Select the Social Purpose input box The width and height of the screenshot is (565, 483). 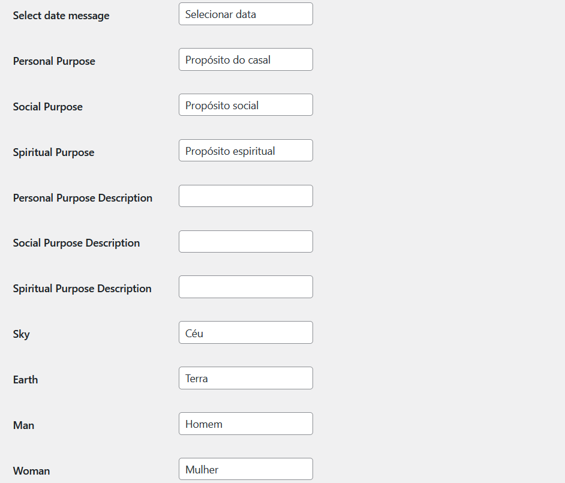(245, 104)
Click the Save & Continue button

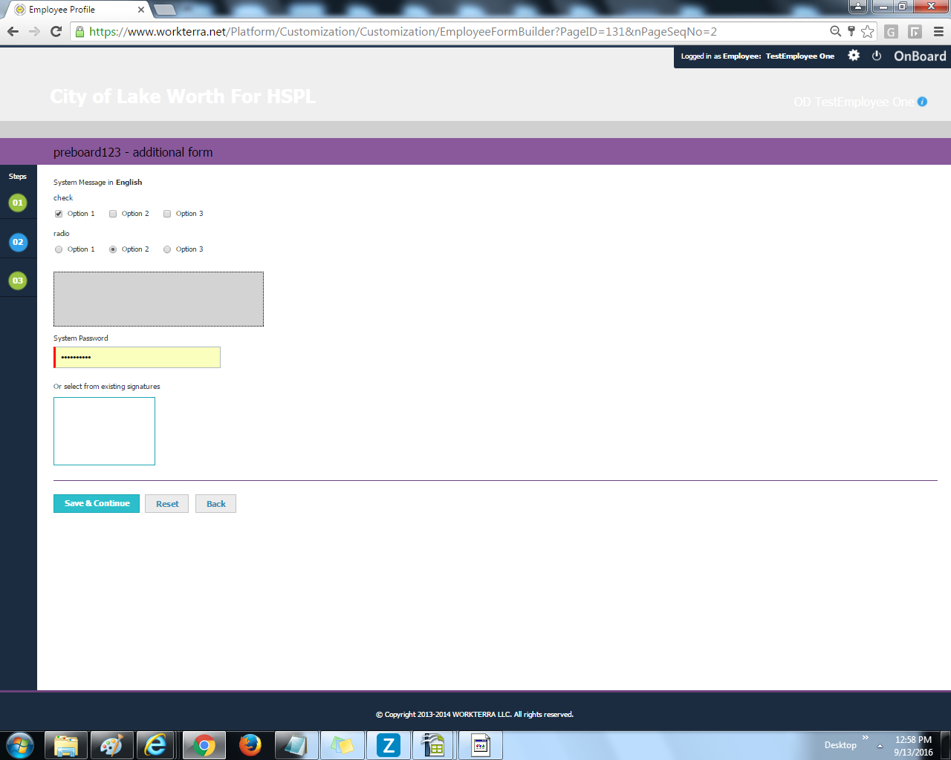(x=97, y=503)
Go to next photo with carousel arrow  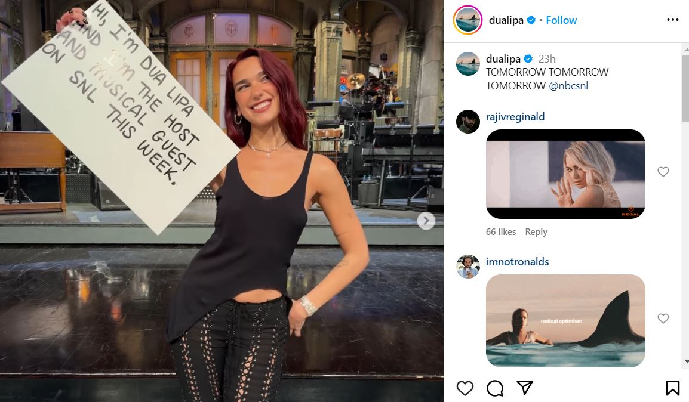[426, 221]
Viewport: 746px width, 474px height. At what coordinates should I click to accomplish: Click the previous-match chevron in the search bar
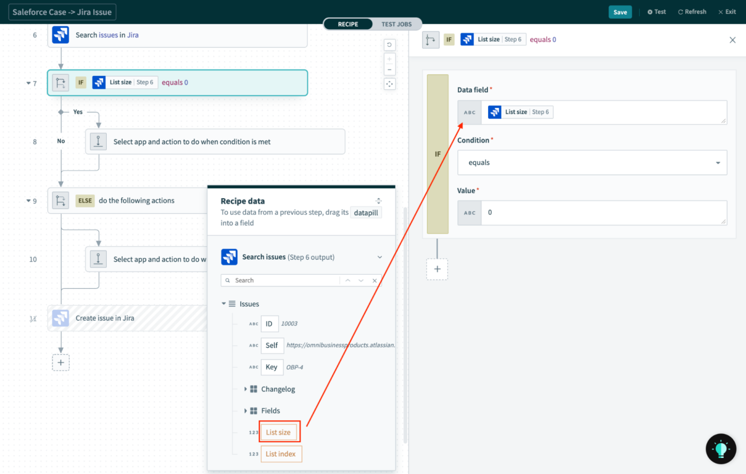pyautogui.click(x=348, y=280)
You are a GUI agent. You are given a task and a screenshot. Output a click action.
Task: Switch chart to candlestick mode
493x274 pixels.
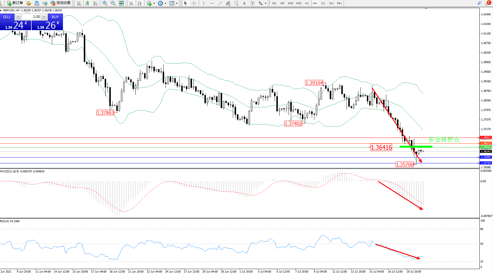pyautogui.click(x=87, y=3)
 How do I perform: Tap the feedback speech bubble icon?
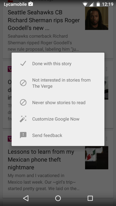point(23,135)
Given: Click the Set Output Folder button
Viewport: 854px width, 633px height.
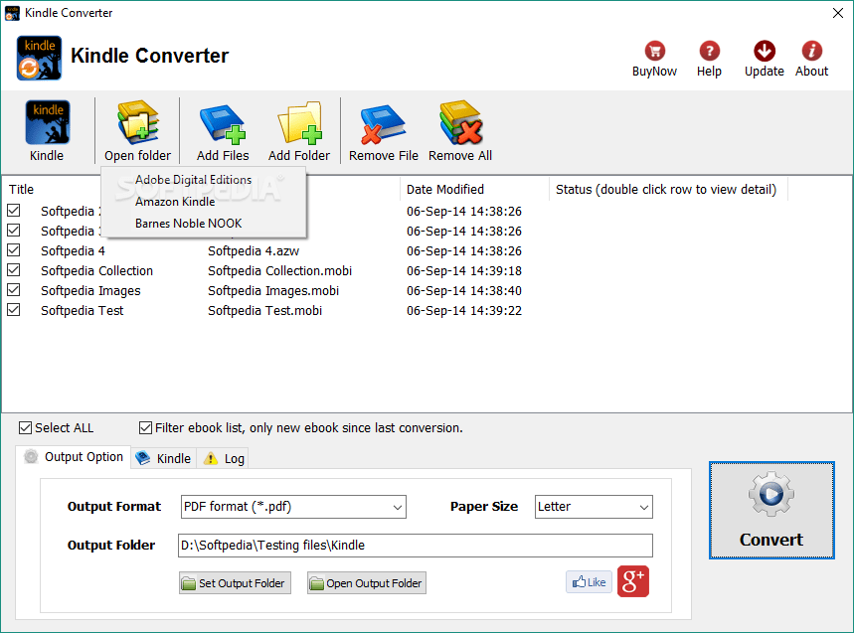Looking at the screenshot, I should tap(235, 582).
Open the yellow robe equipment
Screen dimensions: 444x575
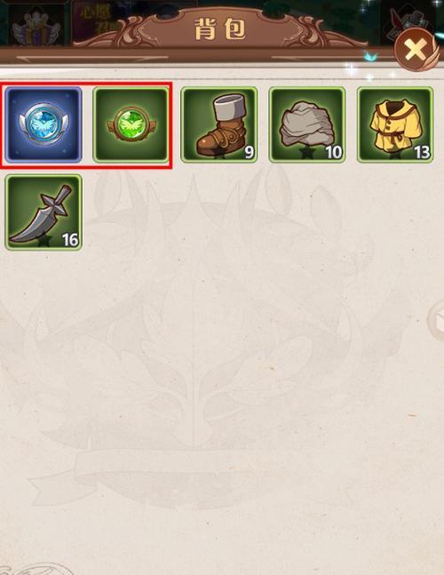tap(395, 124)
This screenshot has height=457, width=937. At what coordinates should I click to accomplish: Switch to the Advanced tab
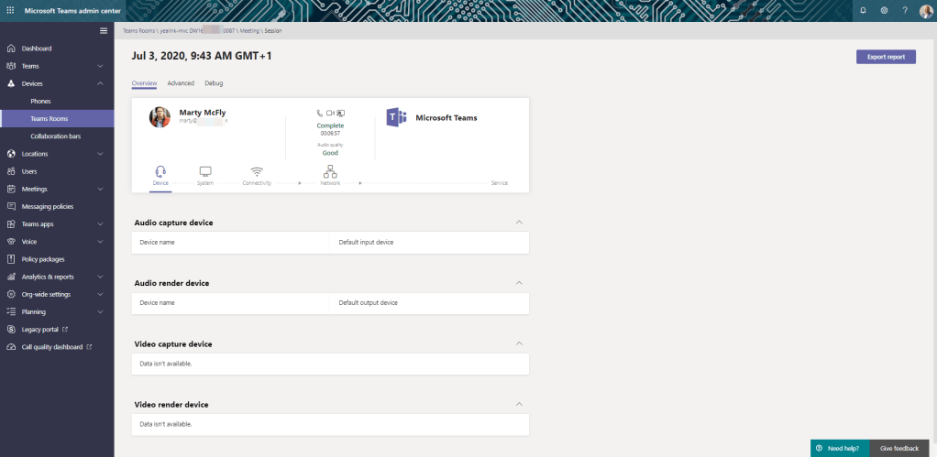181,83
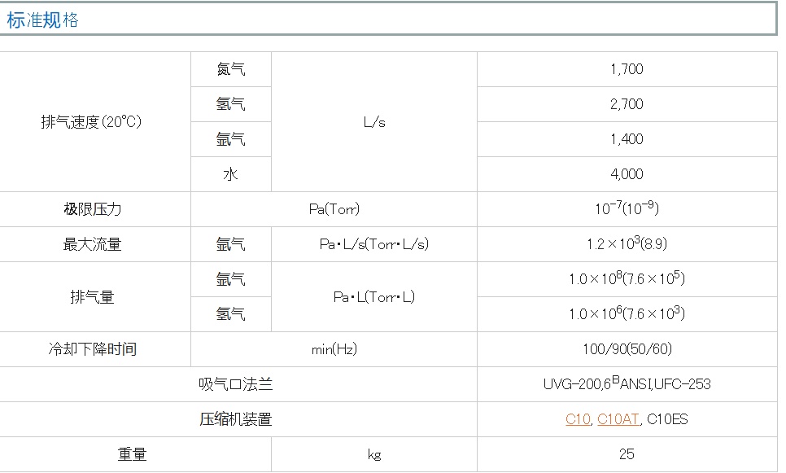786x473 pixels.
Task: Click the C10ES compressor text
Action: tap(667, 419)
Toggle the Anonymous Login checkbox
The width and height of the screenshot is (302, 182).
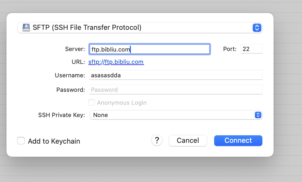pyautogui.click(x=92, y=103)
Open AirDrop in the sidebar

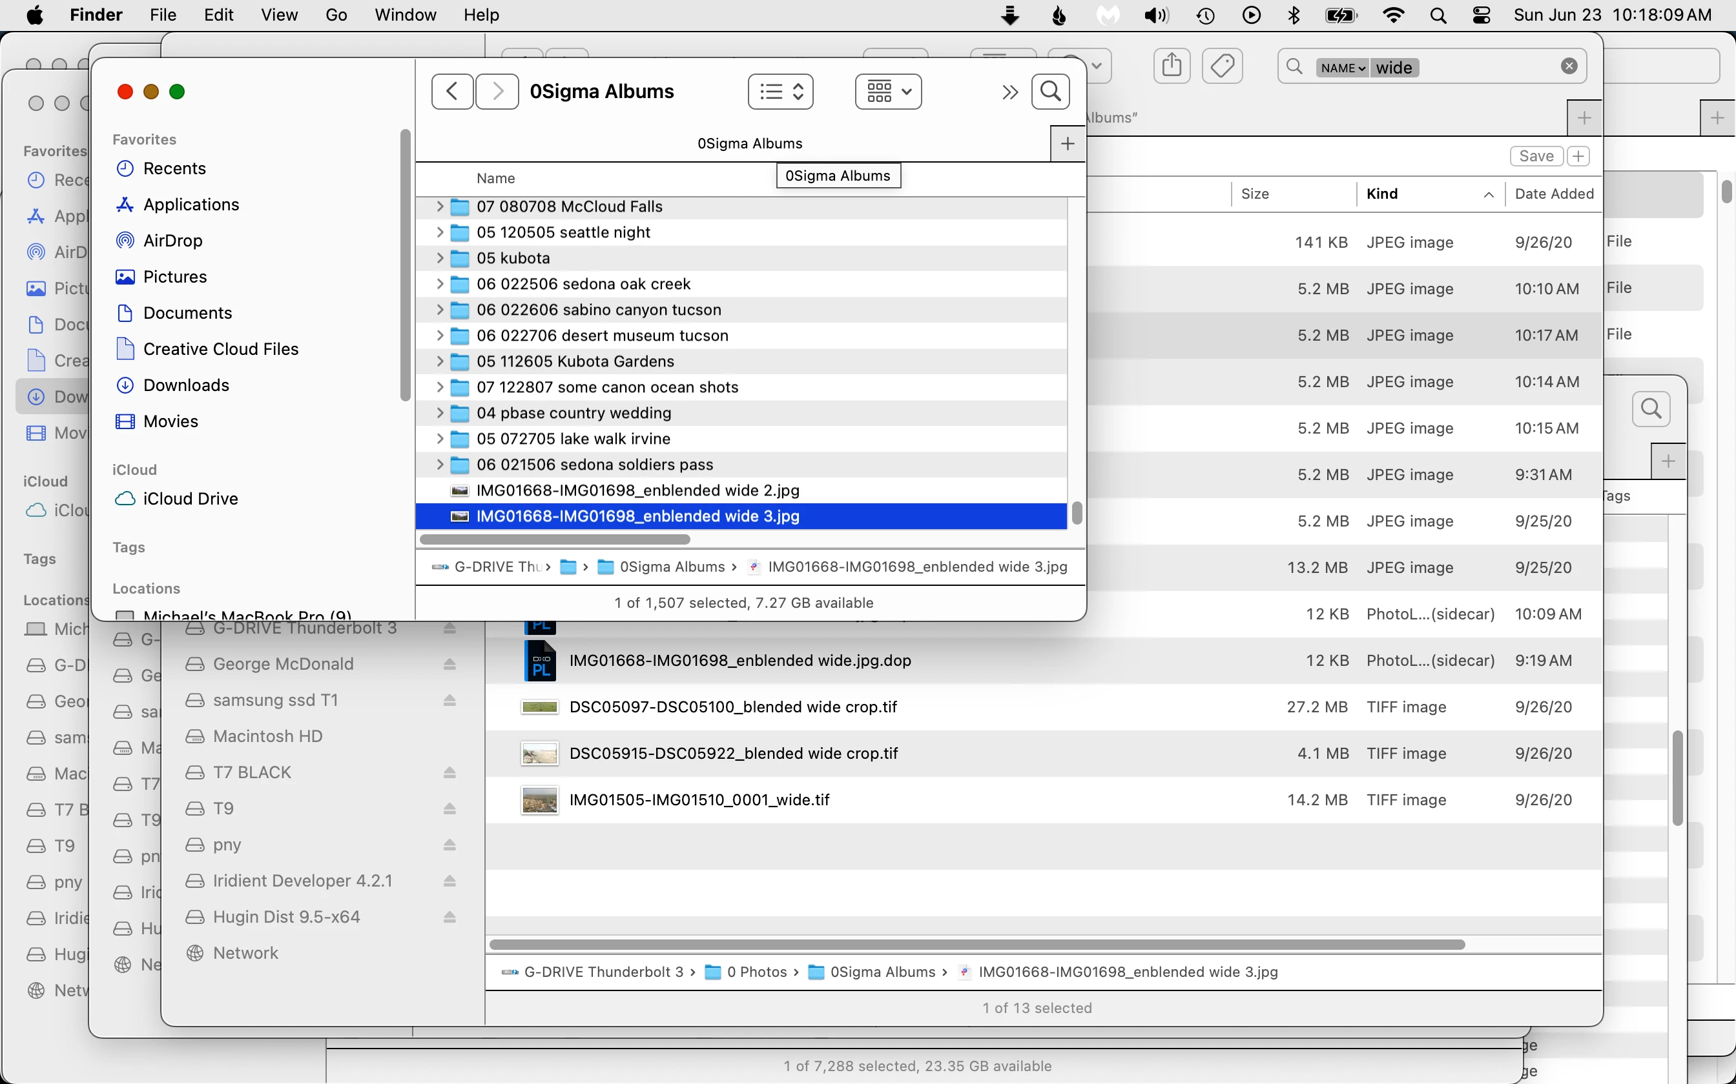172,241
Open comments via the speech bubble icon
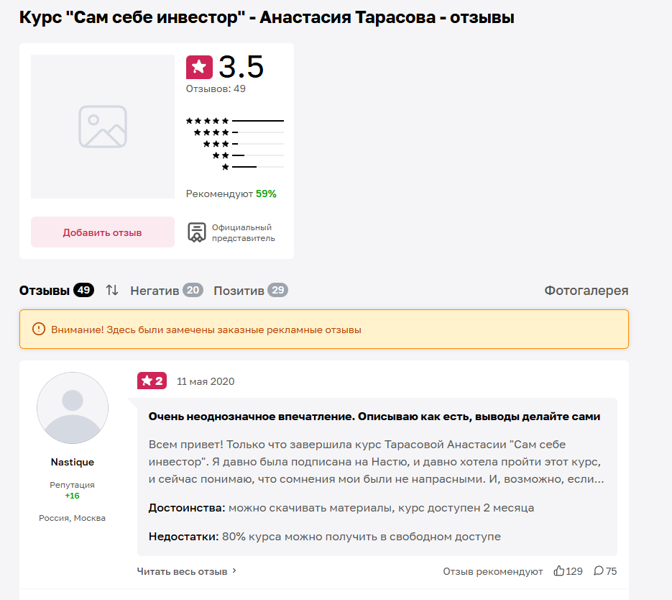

========================

-- Exercise instructions --
Copy the material word for word, from the line with "How do I perform: Tap" through the end, without the pictures.

-- Solution to this task --
 How do I perform: Tap the feedback speech bubble icon?
point(23,135)
Given: Click the Set Output Folder button
Viewport: 854px width, 633px height.
Looking at the screenshot, I should tap(235, 582).
Open the yellow robe equipment
Screen dimensions: 444x575
tap(395, 124)
This screenshot has height=457, width=937. At what coordinates should I click to accomplish: Switch to the Advanced tab
181,83
786x473 pixels.
Task: Click the C10ES compressor text
Action: tap(667, 419)
Toggle the Anonymous Login checkbox
The width and height of the screenshot is (302, 182).
pyautogui.click(x=92, y=103)
Open AirDrop in the sidebar

172,241
Open comments via the speech bubble icon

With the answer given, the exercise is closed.